Jakarta, Telago.id- Prof KH Sutan Nasomal SH,MH Menghimbau kepada Bapak Presiden RI Bapak Jendral H Prabowo Subianto agar mengkaji ulang Putusan Mahkamah Konstitusi Nomer 146/PUU – XXII/2024. Seperti belum sesuai harapan Masyarakat luas.
Harapan besar dari semua Masyarakat INDONESIA adalah sebuah produk undang undang tidak bersitegang dengan norma norma agama atau norma norma sosial budaya serta kultur kearifan luas di dalam tatanan Masyarakat saat ini yang sudah menerima Idiologi Pancasila.
Sesuai sila pertama mengatur kehidupan beragama serta mendukung pelaksanaan semua peraturan didalamnya. Maka Negara seharusnya hadir tidak mendukung kegiatan hidup bersama (kumpul kebo) atau memberikan solusi meresmikan pernikahan dari pasangan yang berbeda agama dengan dasar akan ketentuan Agama. Di mana pasangan yang memilih menikah dengan pasangan yang berbeda agama sudah pasti murtad dari agamanya.
Apalagi MA sifatnya adalah menetapkan hukum ke Negaraan, sedangkan persoalan sah atau tidaknya pernikahan beda agama hendaknya dikembalikan ke masing-masing organisasi agama. “Dari segi sah tidaknya itu ada pada masing-masing agama. Mungkin dari agama Islam ada Majelis Ulama, nanti agama kristen ada KWI (Konferensi Waligereja Indonesia), PGI (Persekutuan Gereja-gereja Indonesia), dan juga agama-agama lain,”

■ Data Terkumpul ■
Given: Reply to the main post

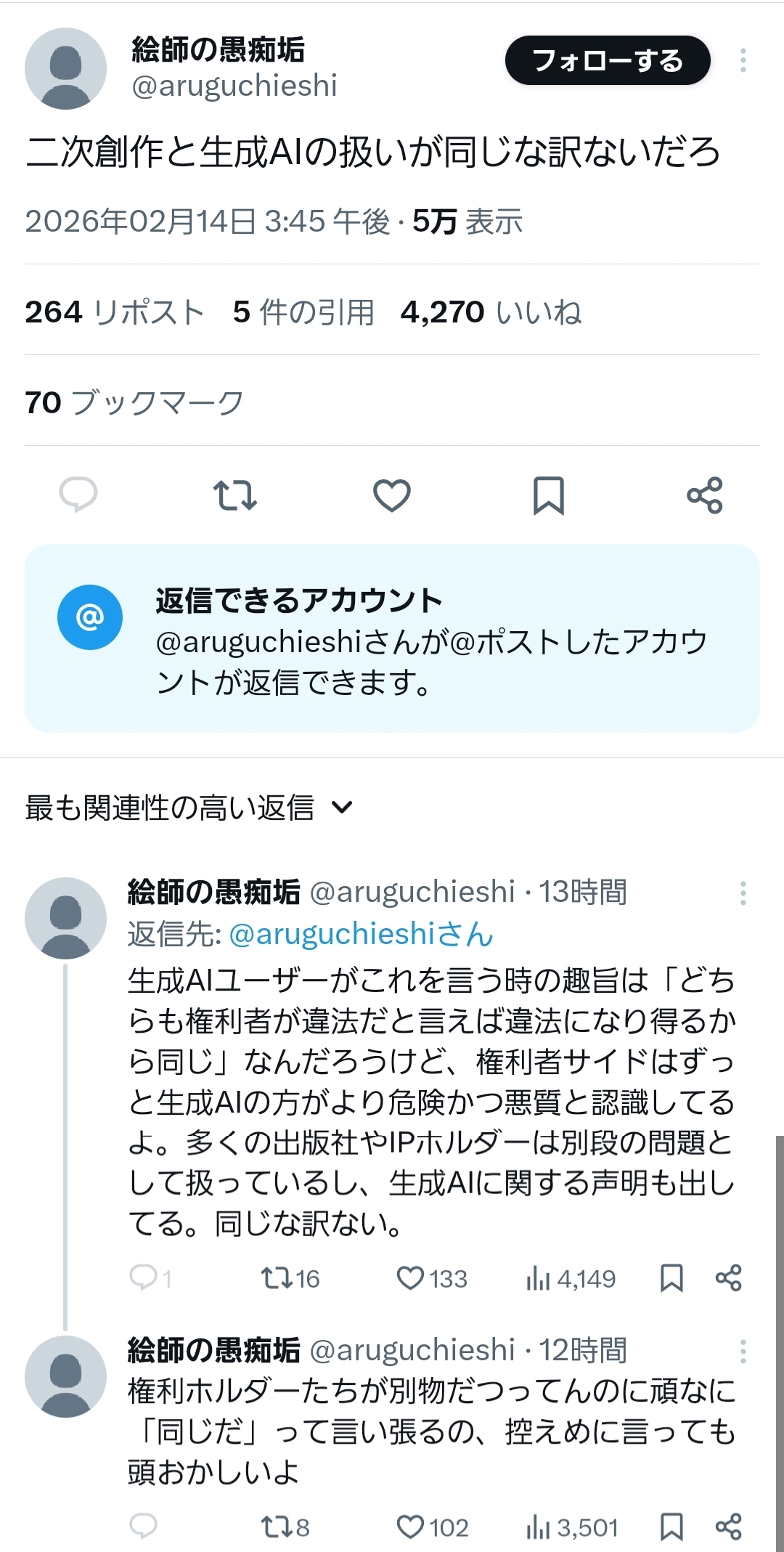Looking at the screenshot, I should (78, 495).
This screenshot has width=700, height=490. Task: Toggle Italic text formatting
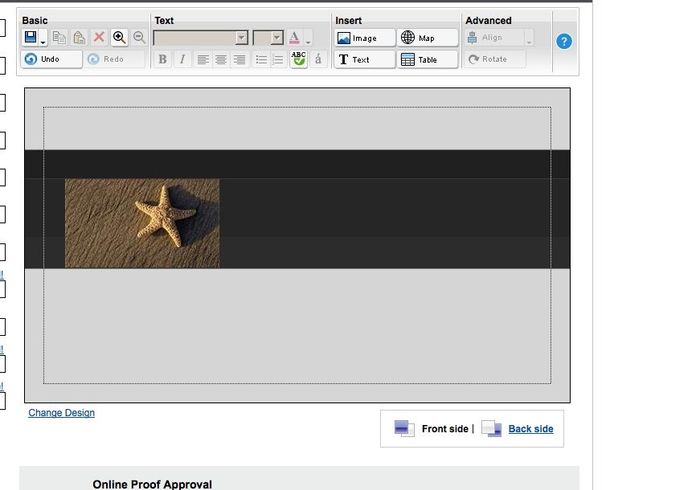(x=182, y=59)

■ Tugas yang Diberikan ■
- 1) Jawablah pertanyaan berikut berdasarkan berita tentang putusan Mahkamah Konstitusi.
(a) Berapa nomor putusan Mahkamah Konstitusi yang diminta untuk dikaji ulang?
(b) Istilah apa yang dicantumkan dalam tanda kurung untuk kegiatan hidup bersama?
(c) Lembaga apa yang disebut untuk agama Islam dalam kutipan terakhir?
- 2) Lanjutkan berita tentang putusan Mahkamah Konstitusi tersebut, dimulai tepat setelah kutipan terakhirnya.

■ Hasil Jawaban ■
- 1)
(a) 146/PUU – XXII/2024
(b) Kumpul kebo
(c) Majelis Ulama

- 2)
Terkait masalah anak anak dari orang tua yang menikah berbeda agama ini, MA sudah angkat bicara. Juru Bicara MA Suharto mengatakan, SEMA Nomor 2 Tahun 2023 sedianya tak mengatur nasib anak-anak yang lahir dari orangtua yang menikah beda agama. “SEMA tersebut tidak atau belum mengatur soal itu,” kata Suharto
Juga tidak mengatur persoalan hukum waris
*Kompilasi Hukum Islam menjelaskan bahwa beda agama tidak bisa menjadi ahli waris. Hal ini diatur dalam Pasal 171 c . Kecuali ada wasiat tertulis serta para saksi*
*Maka permasalahan waris akan menjadi polemik bila ada pihak pihak yang menolak dan akan merugikan pihak lainnya dengan upaya bantuan hukum atau tidak dengan bantuan hukum*
*Tentu Bapak Presiden RI Bapak Jendral H Prabowo Subianto bisa membayangkan polimik hukum yang akan tidak sehat terkait hukum waris dan persoalan pernikahan dari pasangan berbeda agama menurut Prof KH Sutan Nasomal SH,MH*
(Undang Undang No 1 Tahun 1974 )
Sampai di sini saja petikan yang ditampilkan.